> Provided material:
──────────

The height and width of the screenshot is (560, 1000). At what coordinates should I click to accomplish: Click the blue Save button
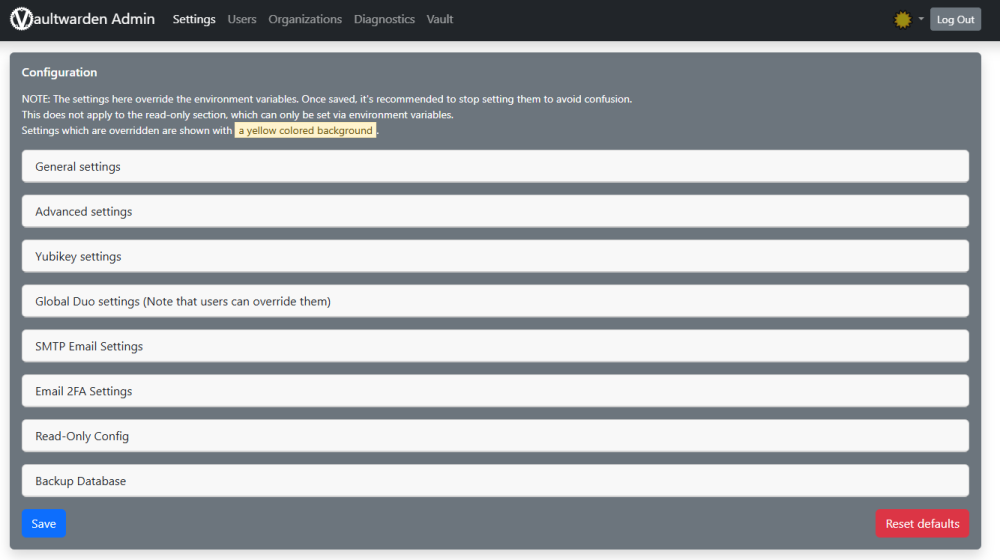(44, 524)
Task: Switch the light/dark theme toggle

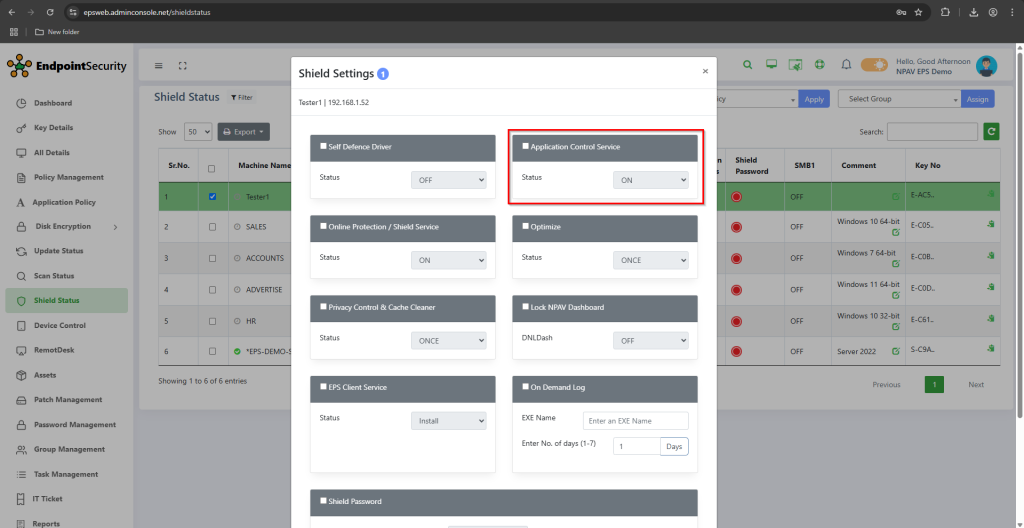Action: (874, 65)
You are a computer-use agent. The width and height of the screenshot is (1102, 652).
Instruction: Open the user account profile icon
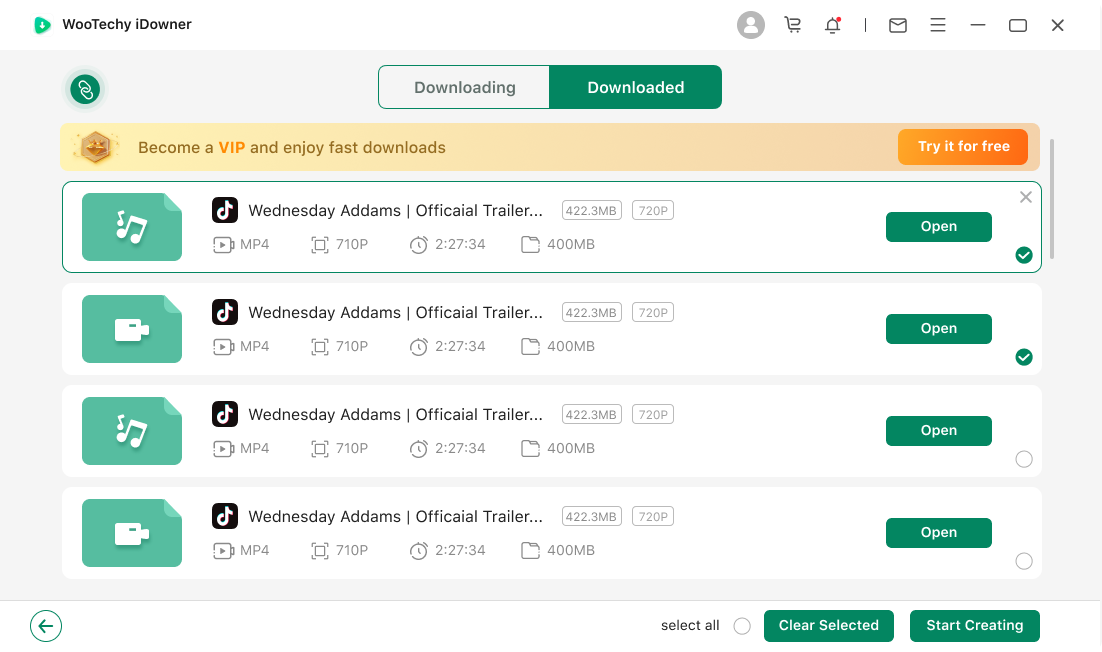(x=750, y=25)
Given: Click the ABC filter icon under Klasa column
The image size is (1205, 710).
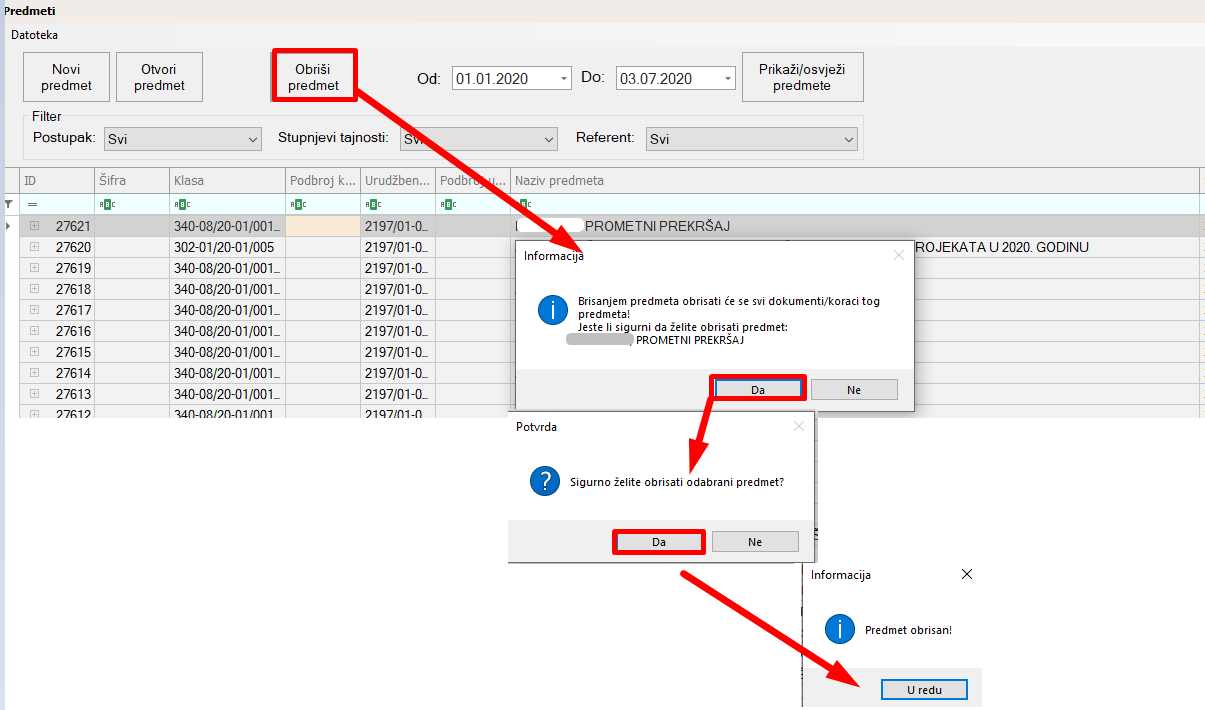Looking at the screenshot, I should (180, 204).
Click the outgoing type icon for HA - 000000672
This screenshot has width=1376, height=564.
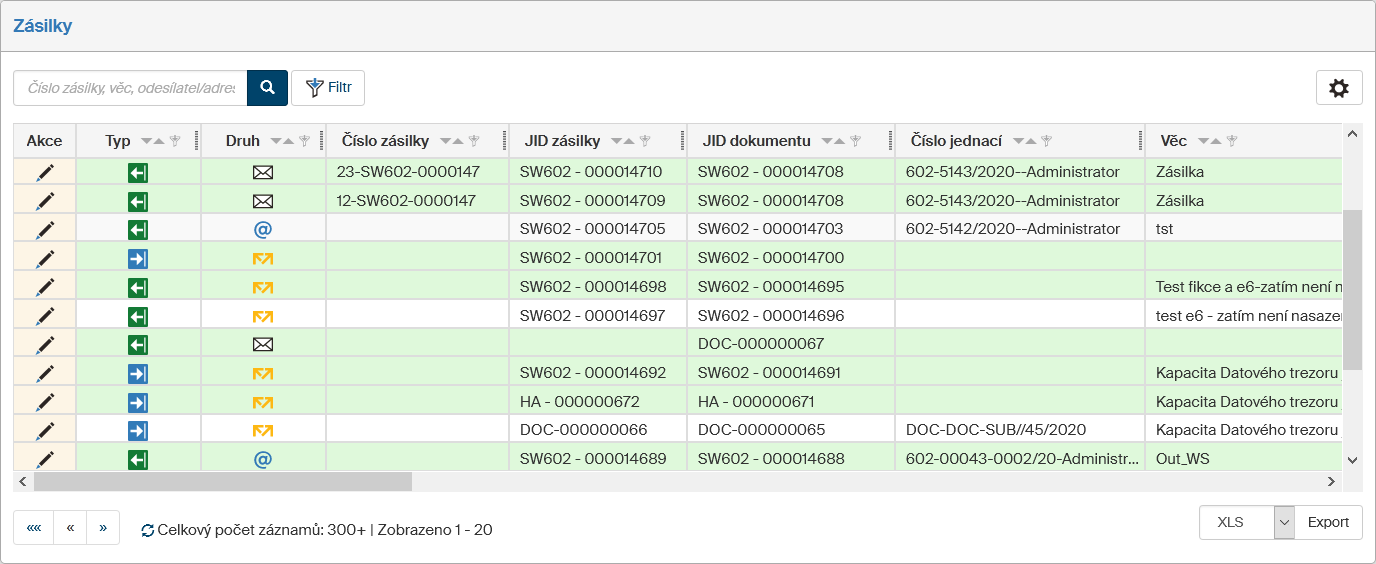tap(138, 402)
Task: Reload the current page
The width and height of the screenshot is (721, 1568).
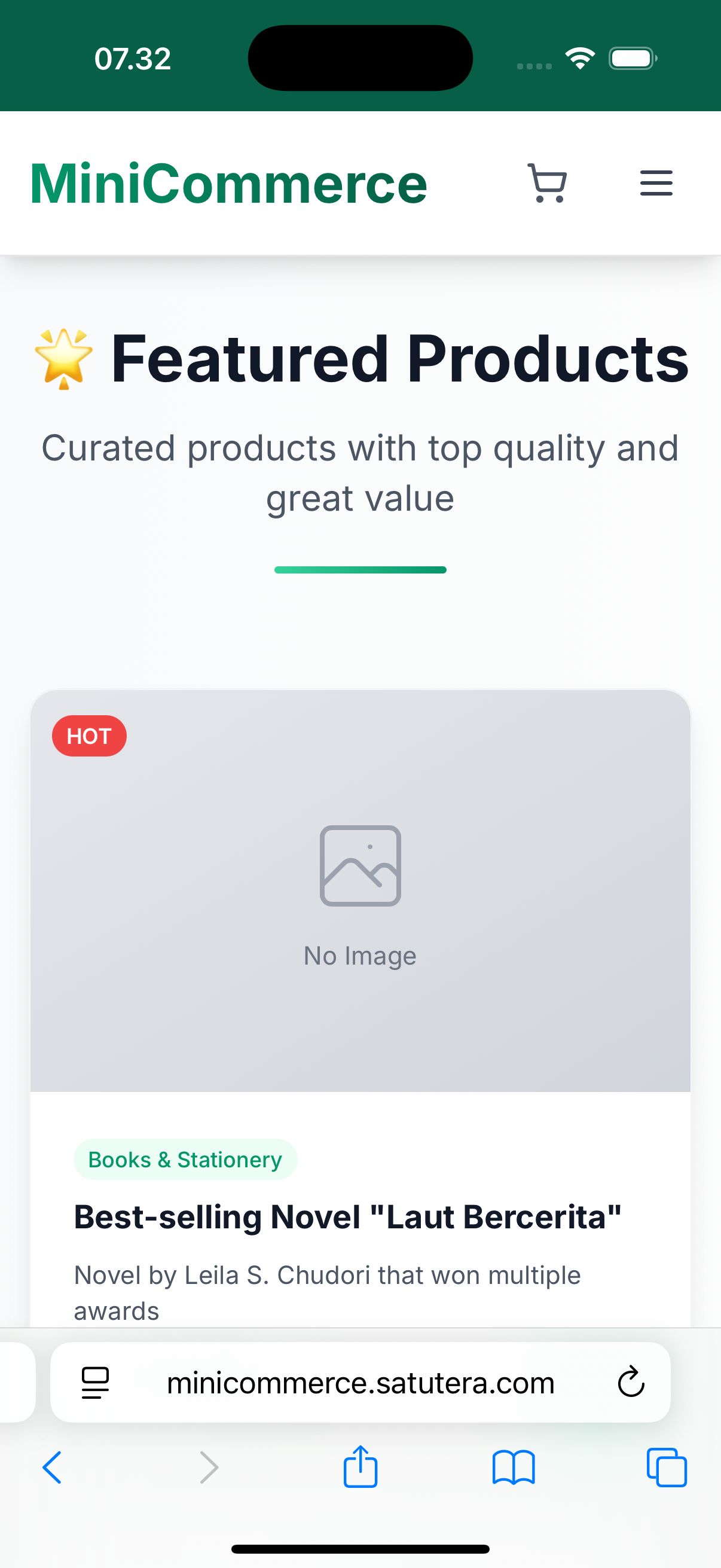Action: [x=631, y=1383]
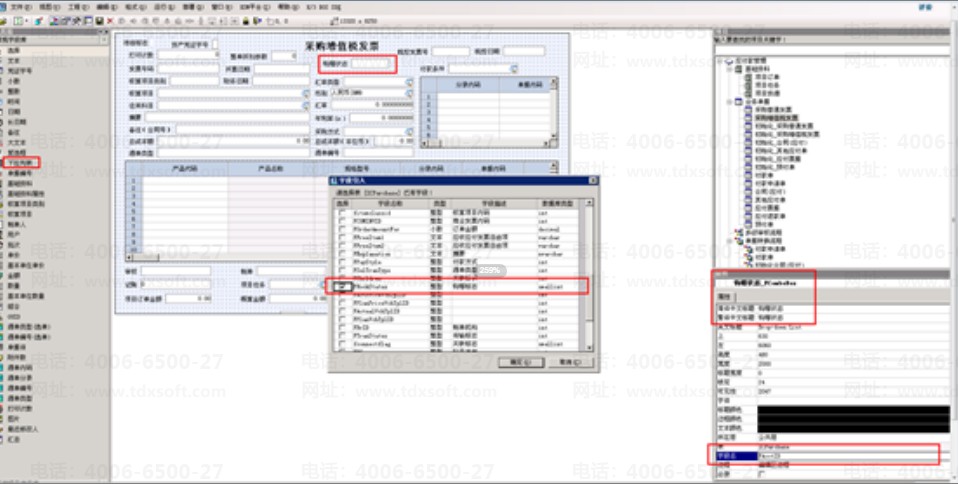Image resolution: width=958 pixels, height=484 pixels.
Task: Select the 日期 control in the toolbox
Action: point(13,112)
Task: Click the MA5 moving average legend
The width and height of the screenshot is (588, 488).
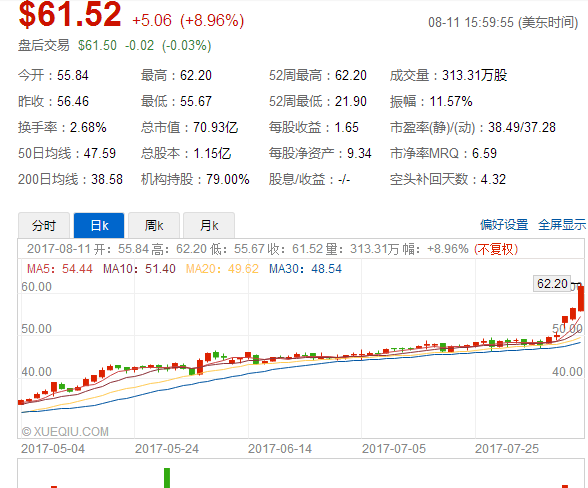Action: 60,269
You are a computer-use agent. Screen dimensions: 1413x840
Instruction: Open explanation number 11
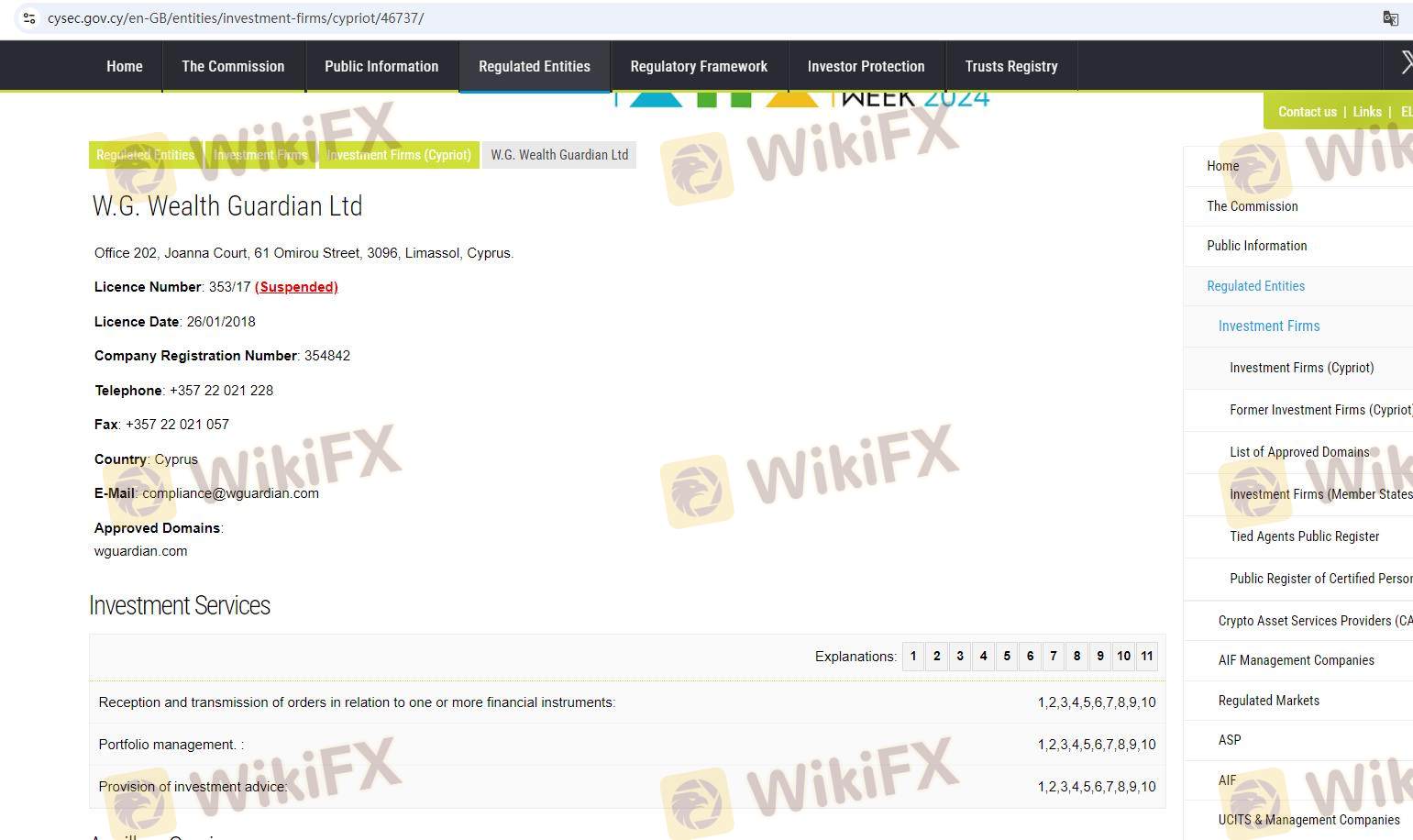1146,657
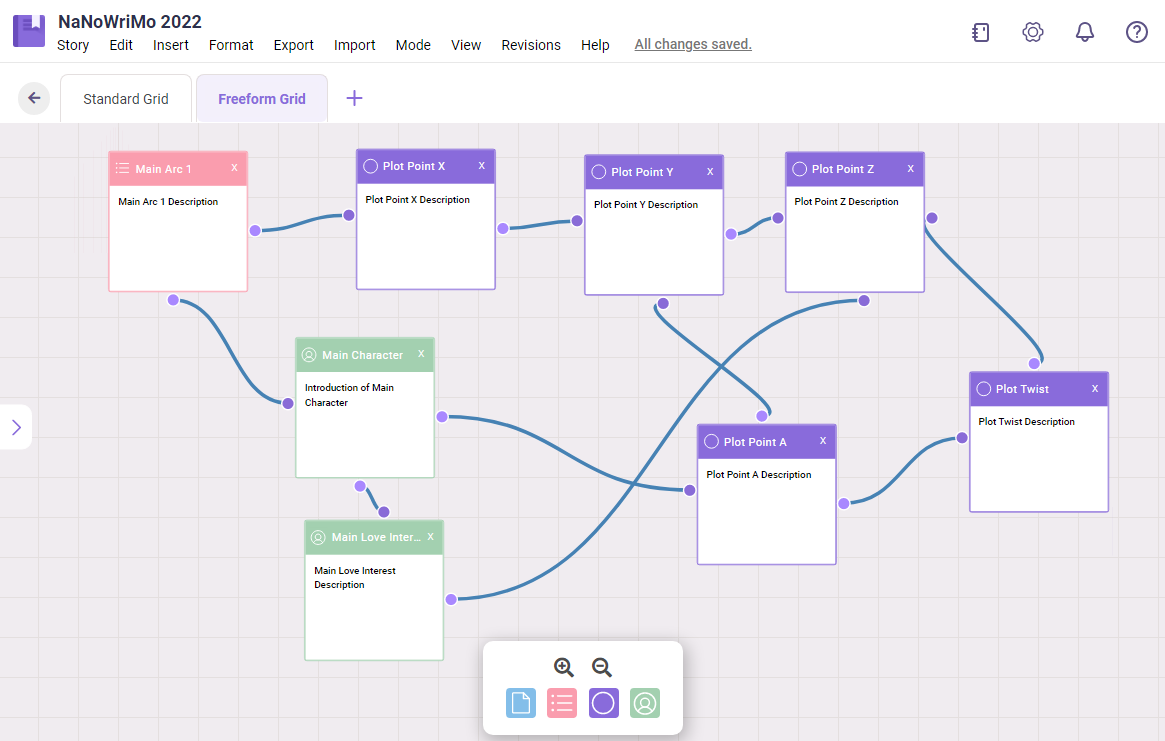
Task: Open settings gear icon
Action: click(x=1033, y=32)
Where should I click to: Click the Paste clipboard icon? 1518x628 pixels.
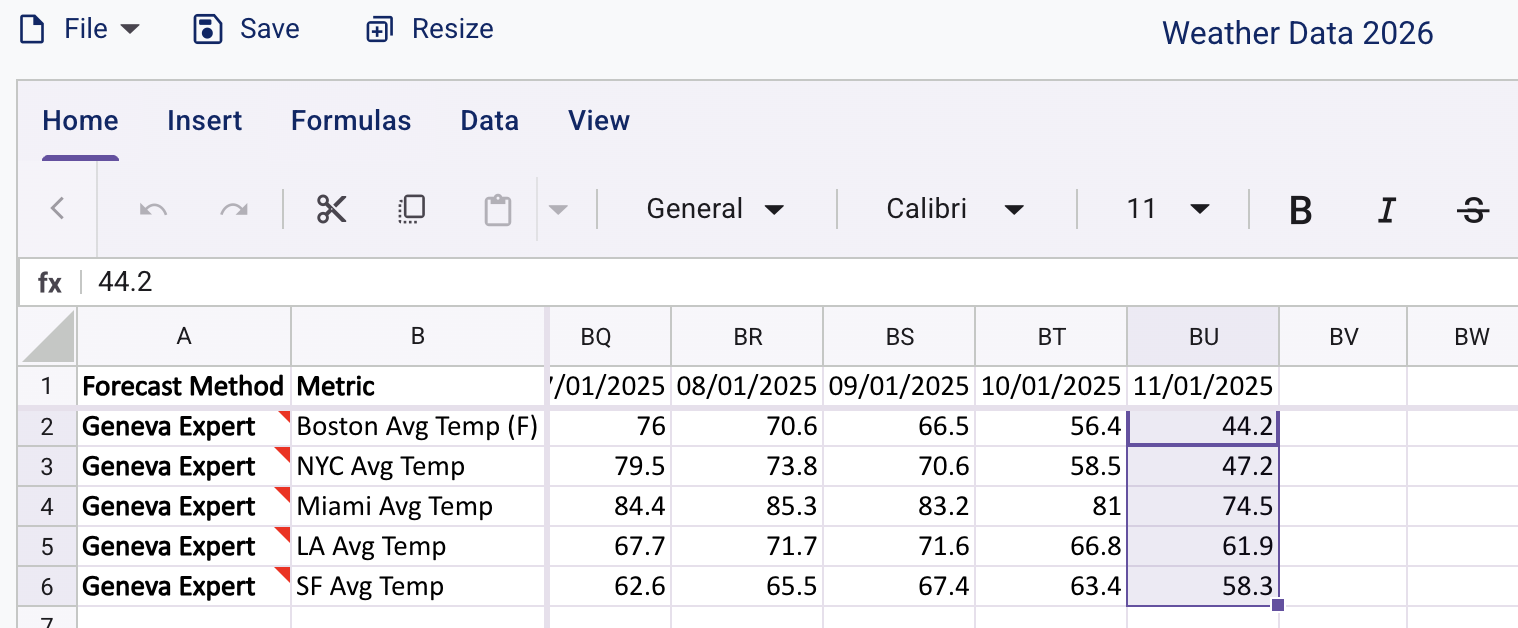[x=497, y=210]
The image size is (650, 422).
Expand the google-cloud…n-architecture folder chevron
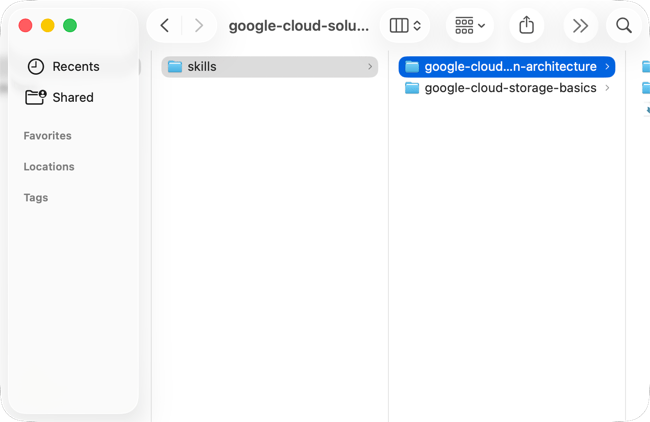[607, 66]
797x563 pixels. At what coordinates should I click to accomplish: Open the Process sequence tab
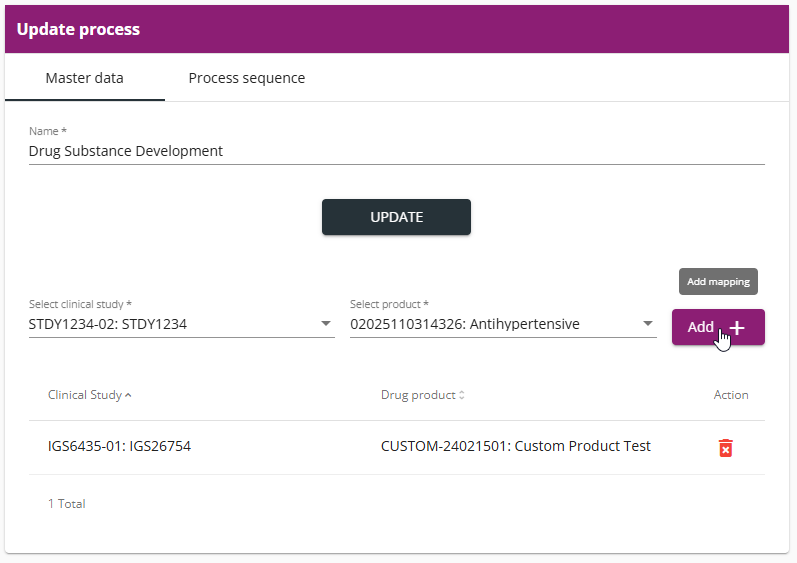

──────────

> Task directions:
The whole listing above is to be repeated exactly, apart from its pictures.

> Response to the task:
The height and width of the screenshot is (560, 1000). At what coordinates should I click to accomplish: Click the blue Save button
(44, 524)
Task: Switch the light/dark theme toggle

Action: (874, 65)
You are a computer-use agent. The width and height of the screenshot is (1102, 652).
Instruction: Open the user account profile icon
(x=750, y=25)
Given: Click the ABC filter icon under Klasa column
The image size is (1205, 710).
Looking at the screenshot, I should (180, 204).
Click the outgoing type icon for HA - 000000672
This screenshot has width=1376, height=564.
tap(138, 402)
Task: Reload the current page
The width and height of the screenshot is (721, 1568).
Action: [x=631, y=1383]
Image resolution: width=958 pixels, height=484 pixels.
Task: Select the 日期 control in the toolbox
Action: point(13,112)
Task: Click the MA5 moving average legend
The width and height of the screenshot is (588, 488).
Action: 60,269
You are a computer-use agent. Screen dimensions: 1413x840
Instruction: Open explanation number 11
1146,657
Task: Open settings gear icon
Action: click(x=1033, y=32)
Where should I click to: Click the Paste clipboard icon? 1518x628 pixels.
[x=497, y=210]
The image size is (650, 422).
Expand the google-cloud…n-architecture folder chevron
[607, 66]
797x563 pixels. At what coordinates should I click to accomplish: Open the Process sequence tab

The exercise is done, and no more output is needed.